Another new tool came with the DLS acquisition, which brought translation management system (TMS) MultiTrans under the SDL umbrella. While at the time of the DLS acquisition MultiTrans’ fate had yet to be decided, Hernandez now says that “Multitrans is technically getting a second life. It’s been released recently, it already feels like an SDL product, and it’s already integrating with our machine translation. We also launched a new mobile application, so they allow project managers and our customers to work on the move.”
Pure MT Sales Retreat
As big tech companies aggressively push into the market for customized machine translation, SDL’s announcement that its machine translation revenues contracted by 8% in 2018 is particularly interesting.

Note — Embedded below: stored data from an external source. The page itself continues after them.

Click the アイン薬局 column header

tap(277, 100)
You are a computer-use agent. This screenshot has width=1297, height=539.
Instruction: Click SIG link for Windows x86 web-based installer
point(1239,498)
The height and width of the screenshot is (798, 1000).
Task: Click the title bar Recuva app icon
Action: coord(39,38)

While SDL offers one of the most sophisticated MT product ranges with on-premise and cloud products both available, it appears that the NMT boom has made the environment exceptionally competitive and numerous other players are competing in this fast-expanding market.
SDL explained the drop by saying that NMT for the enterprise market “is a new product, not an extension of earlier flavours of Machine Translation” and “the disappointing sales in 2018 are partly a result of this market transition.”
In SDL’s core translation management and productivity business, the company will have to fend off competing bids for its large European Union contract this year. The EU recently launched a renewal RFP for its translation productivity tool with SDL as the incumbent. Asked to comment on the RFP, Hernandez said the EU has, traditionally, been a good customer and that it was normal for a client to reevaluate their options from time to time. “We’re going to put our best foot forward,” the CEO emphasized.
On M&A, Hernandez repeated his often stated strategy of only looking at targets that are complementary and add value. “They have to make a lot of sense and then we will integrate them well, like what we’ve done with DLS.”
Finally, a potentially imminent Brexit does not appear to keep Hernandez awake at night. “We have a very diversified business. We have a lot of diversified customers and a lot of diversified geography. So different areas are exposed to Brexit differently. But we only do 11% of our revenue in the United Kingdom,” he said, adding that they are prepared for the worst but hope for the best.